• Information given:
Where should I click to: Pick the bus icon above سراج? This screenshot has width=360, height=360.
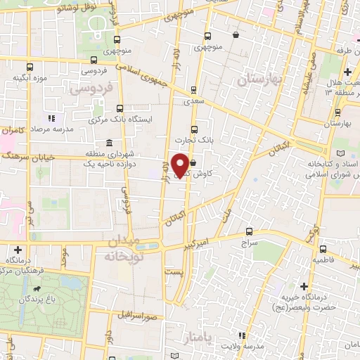click(x=250, y=231)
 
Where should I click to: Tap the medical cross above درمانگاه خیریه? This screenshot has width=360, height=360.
click(x=304, y=285)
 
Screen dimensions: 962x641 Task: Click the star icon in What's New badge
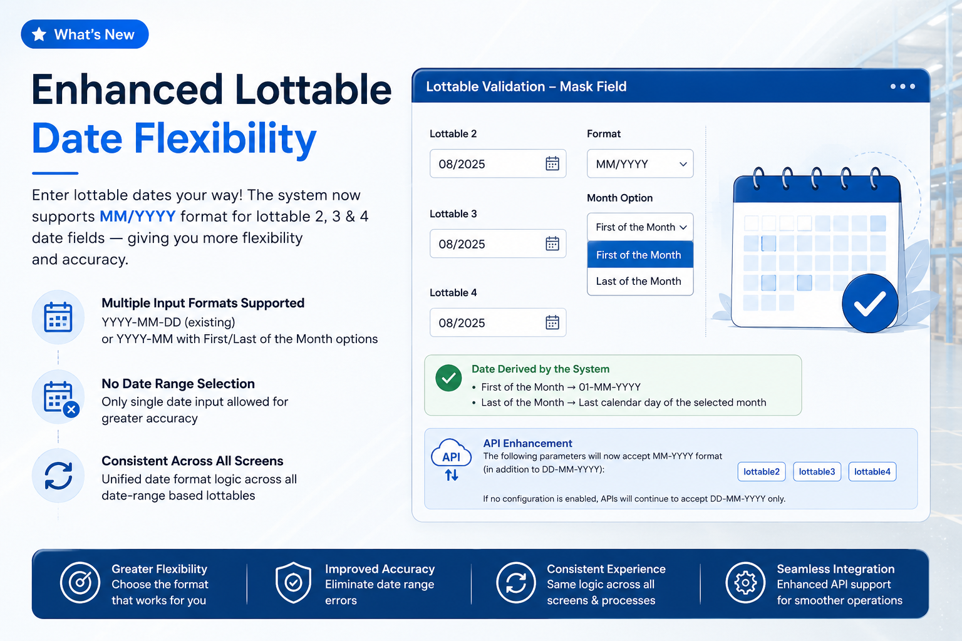(39, 34)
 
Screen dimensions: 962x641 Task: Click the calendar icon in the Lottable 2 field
(552, 163)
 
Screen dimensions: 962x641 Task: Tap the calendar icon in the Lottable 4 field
(552, 322)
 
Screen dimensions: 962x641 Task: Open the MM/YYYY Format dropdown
(640, 163)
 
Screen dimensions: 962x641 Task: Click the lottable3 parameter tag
(817, 471)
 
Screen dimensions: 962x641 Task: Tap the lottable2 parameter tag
(762, 471)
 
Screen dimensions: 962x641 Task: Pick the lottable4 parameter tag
(872, 471)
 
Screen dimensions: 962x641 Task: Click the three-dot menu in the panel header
(903, 86)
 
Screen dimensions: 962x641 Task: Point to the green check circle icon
(448, 378)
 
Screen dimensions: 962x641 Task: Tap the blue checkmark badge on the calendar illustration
(870, 304)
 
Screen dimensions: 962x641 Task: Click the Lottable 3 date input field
(498, 244)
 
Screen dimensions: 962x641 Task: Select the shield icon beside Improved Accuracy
(293, 583)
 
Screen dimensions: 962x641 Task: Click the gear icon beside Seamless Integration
(745, 583)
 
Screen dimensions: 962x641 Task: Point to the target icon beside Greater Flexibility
(80, 583)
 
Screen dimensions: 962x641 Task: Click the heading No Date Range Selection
(178, 383)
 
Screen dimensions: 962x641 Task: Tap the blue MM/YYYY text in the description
(137, 217)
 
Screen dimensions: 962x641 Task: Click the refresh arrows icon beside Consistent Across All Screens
(58, 476)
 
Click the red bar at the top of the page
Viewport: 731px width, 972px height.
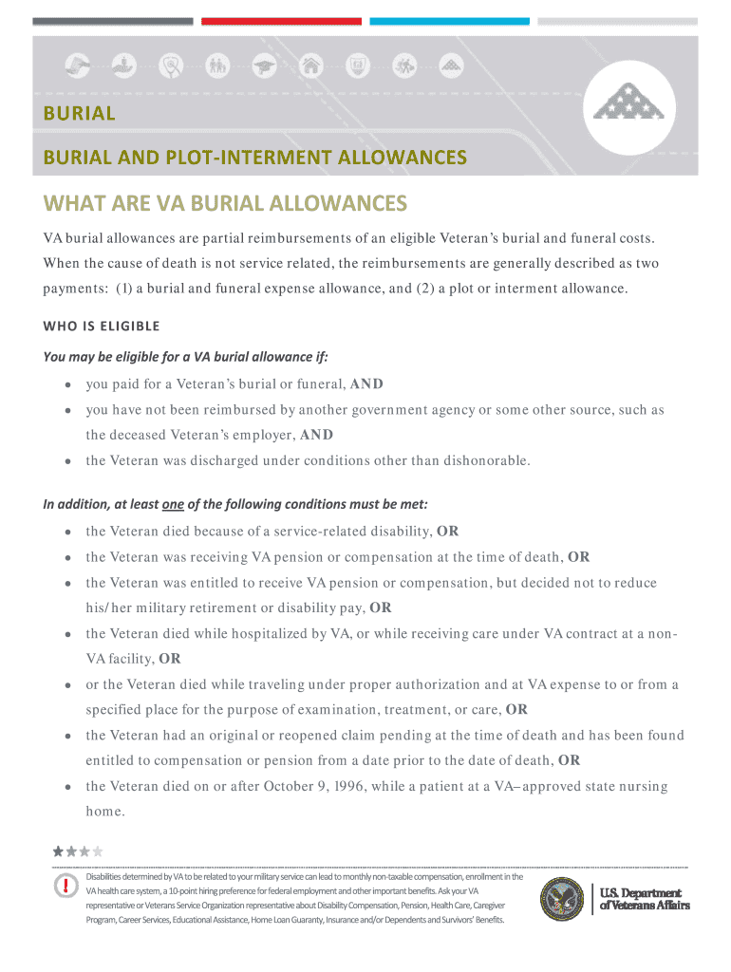[x=281, y=21]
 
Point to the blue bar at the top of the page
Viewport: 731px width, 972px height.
[x=449, y=21]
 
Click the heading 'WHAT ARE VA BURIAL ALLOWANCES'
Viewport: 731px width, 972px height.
[x=225, y=204]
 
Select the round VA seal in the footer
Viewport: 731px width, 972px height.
[x=562, y=899]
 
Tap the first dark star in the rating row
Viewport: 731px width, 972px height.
[x=59, y=851]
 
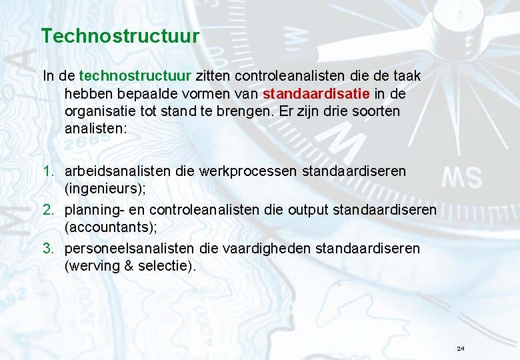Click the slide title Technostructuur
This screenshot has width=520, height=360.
pos(120,35)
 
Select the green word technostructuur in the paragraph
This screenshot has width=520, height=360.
pos(135,77)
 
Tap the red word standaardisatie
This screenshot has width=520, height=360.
pos(309,94)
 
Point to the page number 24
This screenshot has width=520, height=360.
pos(461,349)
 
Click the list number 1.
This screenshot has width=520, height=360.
pos(47,171)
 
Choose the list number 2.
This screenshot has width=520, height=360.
pos(47,210)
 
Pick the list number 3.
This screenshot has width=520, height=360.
pos(47,249)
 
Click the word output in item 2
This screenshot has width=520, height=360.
pos(309,210)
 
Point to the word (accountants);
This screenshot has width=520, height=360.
pos(111,227)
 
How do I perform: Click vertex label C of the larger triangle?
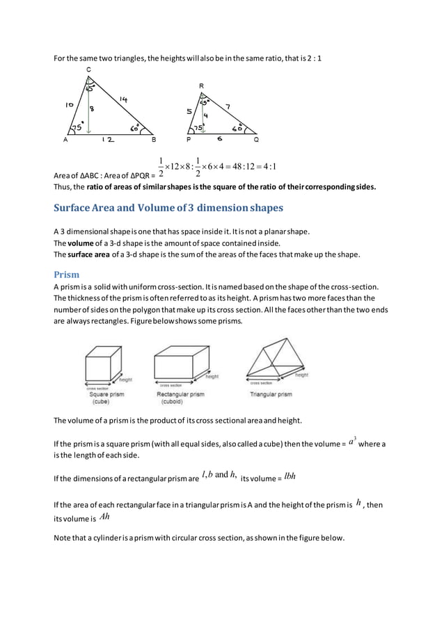(x=88, y=70)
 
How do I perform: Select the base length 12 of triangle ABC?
(x=107, y=140)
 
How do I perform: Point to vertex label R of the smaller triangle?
(x=200, y=86)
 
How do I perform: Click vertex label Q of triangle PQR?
(x=256, y=139)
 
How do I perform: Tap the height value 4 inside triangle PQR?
(x=205, y=115)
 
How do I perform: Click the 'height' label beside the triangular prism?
(x=301, y=375)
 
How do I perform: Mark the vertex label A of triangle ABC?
(x=65, y=138)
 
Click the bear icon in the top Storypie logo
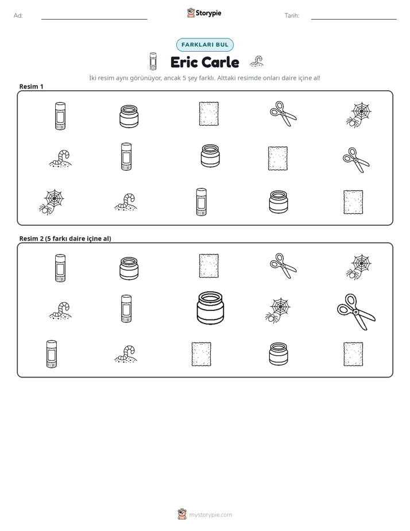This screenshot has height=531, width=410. (x=191, y=13)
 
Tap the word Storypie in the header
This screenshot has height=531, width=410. (x=208, y=13)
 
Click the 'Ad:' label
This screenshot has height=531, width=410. (x=18, y=16)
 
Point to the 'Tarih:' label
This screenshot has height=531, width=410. (x=292, y=16)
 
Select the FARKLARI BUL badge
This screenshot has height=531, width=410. (x=204, y=45)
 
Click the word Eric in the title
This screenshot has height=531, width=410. (x=184, y=62)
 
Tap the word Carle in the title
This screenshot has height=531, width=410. (x=221, y=62)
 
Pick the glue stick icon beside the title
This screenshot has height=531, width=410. (x=153, y=61)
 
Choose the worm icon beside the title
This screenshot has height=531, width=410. (x=257, y=61)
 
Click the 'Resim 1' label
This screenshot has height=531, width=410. (x=31, y=86)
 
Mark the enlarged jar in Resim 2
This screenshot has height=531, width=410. (x=210, y=307)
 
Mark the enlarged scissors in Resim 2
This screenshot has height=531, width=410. (x=356, y=311)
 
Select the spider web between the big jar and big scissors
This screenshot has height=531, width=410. (x=278, y=310)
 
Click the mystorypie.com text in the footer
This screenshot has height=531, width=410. (x=210, y=515)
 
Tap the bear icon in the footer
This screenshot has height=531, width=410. (x=182, y=514)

• Goal:
Could you write out the whole listing above again, replacing "three-dot menu" with "kebab menu" and changing nothing else? Leave out the pictures.

• Solved problem:
Where should I click to: Pick the bus icon above سراج? This screenshot has width=360, height=360.
click(x=250, y=231)
 
Where should I click to: Tap the medical cross above درمانگاه خیریه? This screenshot has width=360, height=360.
click(x=304, y=285)
 
Screen dimensions: 962x641 Task: Click the star icon in What's New badge
(39, 34)
 
Screen dimensions: 962x641 Task: Click the calendar icon in the Lottable 2 field
(552, 163)
 
Screen dimensions: 962x641 Task: Tap the calendar icon in the Lottable 4 field
(552, 322)
 
Screen dimensions: 962x641 Task: Open the MM/YYYY Format dropdown
(640, 163)
 
Screen dimensions: 962x641 Task: Click the lottable3 parameter tag
(817, 471)
 
Screen dimensions: 962x641 Task: Tap the lottable2 parameter tag
(762, 471)
 
Screen dimensions: 962x641 Task: Pick the lottable4 parameter tag
(872, 471)
 
Screen dimensions: 962x641 Task: Click the kebab menu in the panel header
(903, 86)
 
Screen dimensions: 962x641 Task: Point to the green check circle icon
(448, 378)
 
Screen dimensions: 962x641 Task: Tap the blue checkmark badge on the calendar illustration
(870, 304)
 
Screen dimensions: 962x641 Task: Click the Lottable 3 date input field
(498, 244)
 
Screen dimensions: 962x641 Task: Select the shield icon beside Improved Accuracy
(293, 583)
 
Screen dimensions: 962x641 Task: Click the gear icon beside Seamless Integration
(745, 583)
 
Screen dimensions: 962x641 Task: Point to the target icon beside Greater Flexibility
(80, 583)
 
Screen dimensions: 962x641 Task: Click the heading No Date Range Selection
(178, 383)
 
Screen dimensions: 962x641 Task: Tap the blue MM/YYYY text in the description
(137, 217)
 
Screen dimensions: 962x641 Task: Click the refresh arrows icon beside Consistent Across All Screens
(58, 476)
 
Click the red bar at the top of the page
Viewport: 731px width, 972px height.
[x=281, y=21]
 
Point to the blue bar at the top of the page
Viewport: 731px width, 972px height.
[x=449, y=21]
 
Click the heading 'WHAT ARE VA BURIAL ALLOWANCES'
Viewport: 731px width, 972px height.
[x=225, y=204]
 
Select the round VA seal in the footer
Viewport: 731px width, 972px height.
[x=562, y=899]
 
Tap the first dark star in the rating row
Viewport: 731px width, 972px height.
[x=59, y=851]
 
Click the slide title Technostructuur
This screenshot has width=520, height=360.
pos(120,35)
 
Select the green word technostructuur in the paragraph
This screenshot has width=520, height=360.
pos(135,77)
 
Tap the red word standaardisatie
This screenshot has width=520, height=360.
pos(309,94)
 
Point to the page number 24
This screenshot has width=520, height=360.
pos(461,349)
 
Click the list number 1.
This screenshot has width=520, height=360.
pos(47,171)
 
Choose the list number 2.
This screenshot has width=520, height=360.
pos(47,210)
 
Pick the list number 3.
This screenshot has width=520, height=360.
pos(47,249)
 
Click the word output in item 2
This screenshot has width=520, height=360.
pos(309,210)
 
Point to the word (accountants);
This screenshot has width=520, height=360.
pos(111,227)
 
How do I perform: Click vertex label C of the larger triangle?
(x=88, y=70)
 
How do I perform: Select the base length 12 of triangle ABC?
(x=107, y=140)
 
How do I perform: Point to vertex label R of the smaller triangle?
(x=200, y=86)
 
How do I perform: Click vertex label Q of triangle PQR?
(x=256, y=139)
 
How do I perform: Tap the height value 4 inside triangle PQR?
(x=205, y=115)
 
How do I perform: Click the 'height' label beside the triangular prism?
(x=301, y=375)
 
How do I perform: Mark the vertex label A of triangle ABC?
(x=65, y=138)
 
Click the bear icon in the top Storypie logo
This screenshot has height=531, width=410. (x=191, y=13)
 
Tap the word Storypie in the header
This screenshot has height=531, width=410. (x=208, y=13)
 
Click the 'Ad:' label
This screenshot has height=531, width=410. (x=18, y=16)
 
Point to the 'Tarih:' label
This screenshot has height=531, width=410. (x=292, y=16)
 
Select the FARKLARI BUL badge
This screenshot has height=531, width=410. (x=204, y=45)
 
Click the word Eric in the title
This screenshot has height=531, width=410. (x=184, y=62)
 
Tap the word Carle in the title
This screenshot has height=531, width=410. (x=221, y=62)
 
Pick the glue stick icon beside the title
This screenshot has height=531, width=410. (x=153, y=61)
 
Choose the worm icon beside the title
This screenshot has height=531, width=410. (x=257, y=61)
 
Click the 'Resim 1' label
This screenshot has height=531, width=410. (x=31, y=86)
 
Mark the enlarged jar in Resim 2
This screenshot has height=531, width=410. (x=210, y=307)
 
Mark the enlarged scissors in Resim 2
This screenshot has height=531, width=410. (x=356, y=311)
 
Select the spider web between the big jar and big scissors
This screenshot has height=531, width=410. (x=278, y=310)
 
Click the mystorypie.com text in the footer
This screenshot has height=531, width=410. (x=210, y=515)
 
Tap the bear icon in the footer
This screenshot has height=531, width=410. (x=182, y=514)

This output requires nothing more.